# Angeln Neuseeland



## Kai-aus-Hamburch (16. Januar 2008)

Hallo zusammen, 

im Dezember 2008 werde ich für 6 Wochen nach Neuseeland fliegen, und Urlaub machen.
Hat einer der hier anwesenden vielleicht schon Erfahrungen sammeln können wo was geht, oder kann mir ein Buch nennen.
Der Reiseführer gibt nicht soviel her.

Was man so ließt, soll man ja ohne Guide auf verlorenem Posten stehen.
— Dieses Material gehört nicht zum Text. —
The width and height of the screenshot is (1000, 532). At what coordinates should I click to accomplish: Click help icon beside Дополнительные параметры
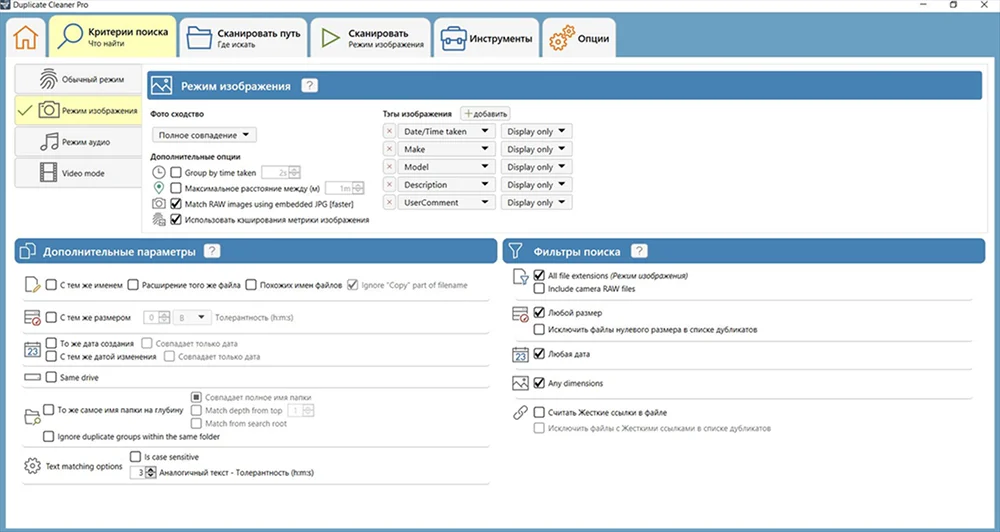pyautogui.click(x=212, y=251)
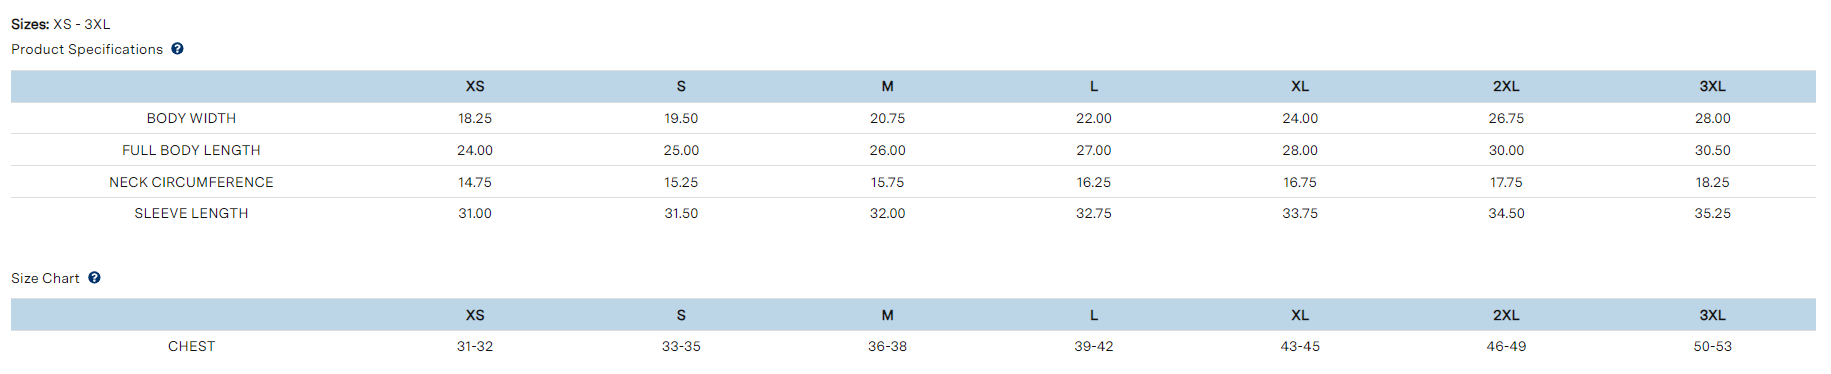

Danke schonmal für die Antworten.

Gruß

Kai


----------



## schwedenklausi (16. Januar 2008)

*AW: Angeln Neuseeland*

Schau mal hier :http://www.angeln.de/praxis/raubfisch/aal-ralf.php
schwedenklausi


----------



## Kai-aus-Hamburch (16. Januar 2008)

*AW: Angeln Neuseeland*

Hammer!
Danke für deine Antwort.
 Ich hätte vielleicht sagen sollen, dass eigentlich Salmoniden die Objekte meiner Begierde sind.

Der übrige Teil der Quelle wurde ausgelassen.